Intel together with QuTech (a venture that is a collaboration between the Netherlands Organization for Applied Scientific Research and the Delft University of Technology) – recently have published some important advancements into solving the interconnect bottleneck issue. This is an important advancement because this issue exists between quantum chips that sit in cryogenic dilution refrigerators and the complex room-temperature electronics that control the qubits. These advancements technology were covered in many industry-leading science journals like Nature, and mark a big milestone in solving one of the biggest challenges to quantum scalability, all achieved with Intel’s new cryogenic controller chip named Horse Ridge.
Why this breakthrough matters?
This key bottleneck lies in between the quantum chip that is stored in low below freezing cryogenic temperatures in a special dilution refrigerator and the room temperature control electronics that are controlling the qubits. So, getting these control electronics to operate at high fidelity at low cryogenic temperatures is the key in solving this issue, named as the “interconnect bottleneck”, also sometimes referred to as wiring bottleneck. Intel stepped up on solving this challenge when it unveiled the Horse Ridge, a cryogenic control chip for qubits that was built on using Intel’s 22m FinFET technology. The Horse Ridge chip brings some key functions for controlling quantum computer operation into low cryogenic temperatures, getting itself as close as possible to the qubits themselves, to streamline the complexity of control wiring for quantum systems.

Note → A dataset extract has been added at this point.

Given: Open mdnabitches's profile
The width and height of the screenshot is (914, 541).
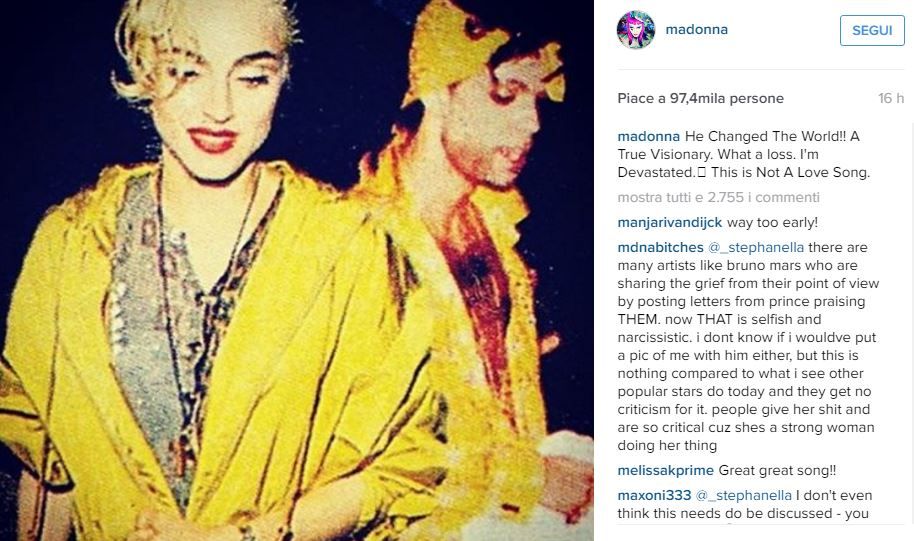Looking at the screenshot, I should click(660, 247).
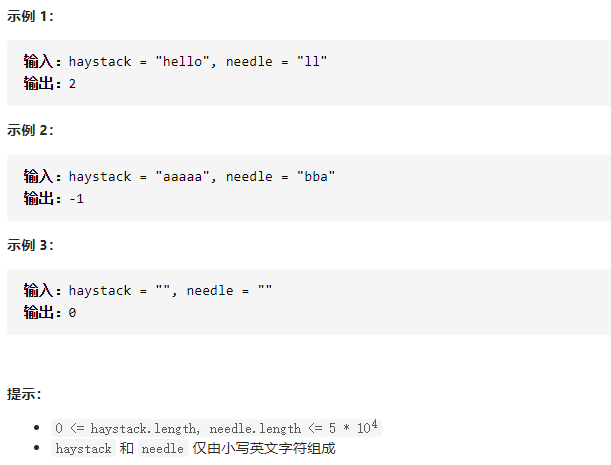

The latest advancement successfully demonstrates great results from randomized benchmarks and shows that commercial CMOS-based cryo-controller can achieve coherent control over a two-qubit processor at the same levels of fidelity (99.7%) as room-temperature electronics. This research marks a turning point in the field of cryo-electronics for quantum computing.

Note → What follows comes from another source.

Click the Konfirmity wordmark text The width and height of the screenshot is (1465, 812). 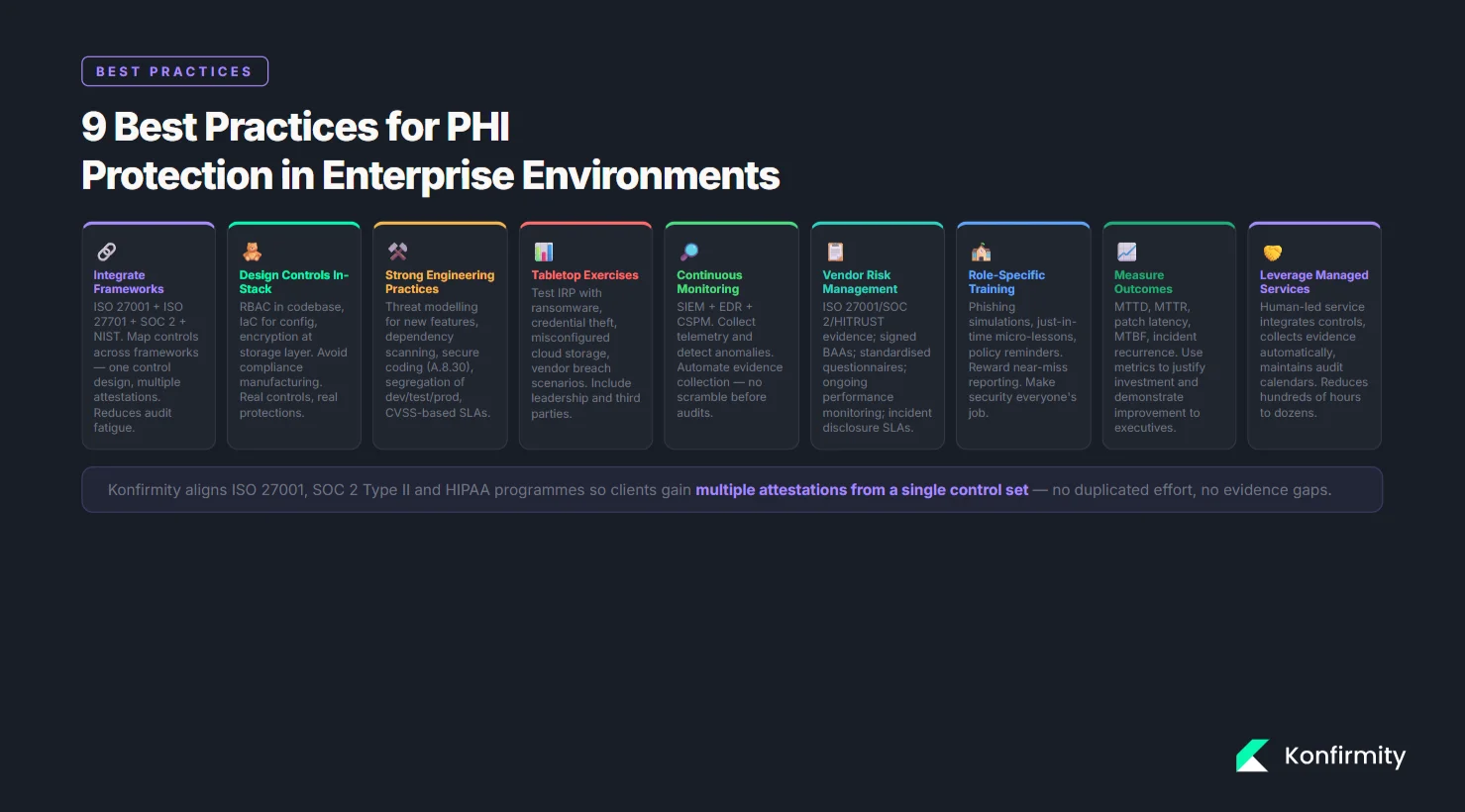coord(1344,756)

More info about the research
Intel together with QuTech has also successfully shown frequency multiplexing by using the same cable to gain control of the two qubits. This is an important announcement because today each qubit can only be controlled by its cable individually. This old approach is not scalable because the qubit count increases. The newest 22mn Horse Ridge chip aims to solve that constraint by leveraging multiplexing to reduce the number of radiofrequency cables that are needed to gain control over the qubit. Read the full article.

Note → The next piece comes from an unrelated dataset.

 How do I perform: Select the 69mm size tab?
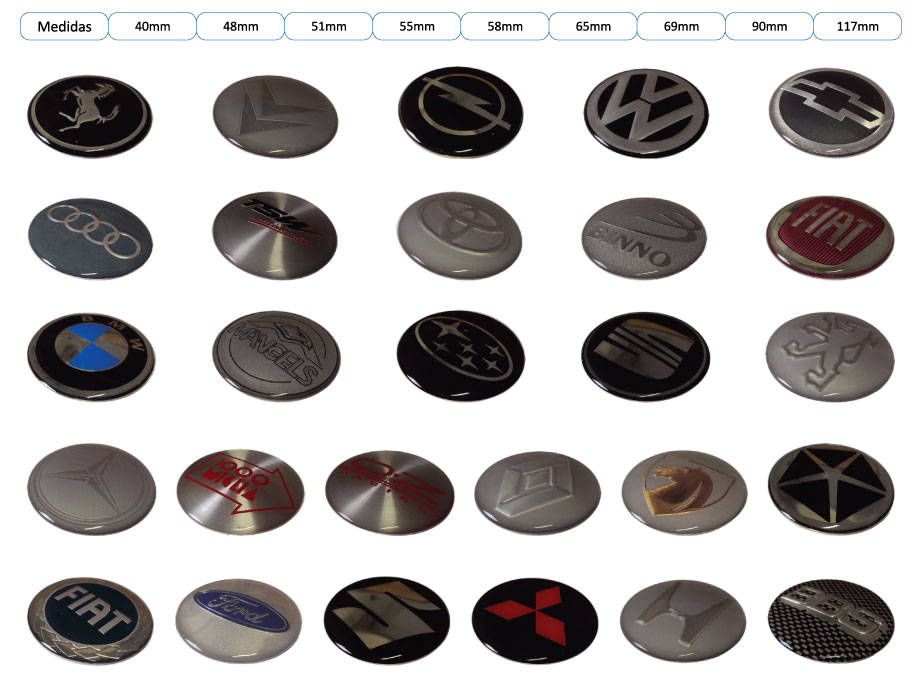681,26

The team that conducted the research has also demonstrated the programmability of the controller, by running two-qubit algorithms called the Deutsch-Jozsa algorithm. About this algorithm can be noted that is more efficient on a quantum computer than on a traditional computer.
Randomized benchmarking was performed over the Horse Ridge chip that validated the original promise of the chip as a highly integrated and scalable solution for its purpose of simplifying quantum control electronics, and made proof that this technology can be applied directly to multi-qubit algorithms and noisy intermediate-scale quantum devices.
What’s next for this research?
With the continuation of this research, soon it may be even possible to completely integrate the controller chip and the qubits on the same die, because they are both fabricated in silicon, paving the way for quantum scalability.
Intel’s and QuTech US$50M collaboration is going to be crucial and will provide ongoing engineering resources that will help accelerate the developments in this field. QuTech advanced research and education center for quantum computing in the Netherland’s, combined with Intel’s expertise in fabrication, control electronics and architecture will be a great combination that will try to solve the challenges of developing the first feasible quantum computing systems.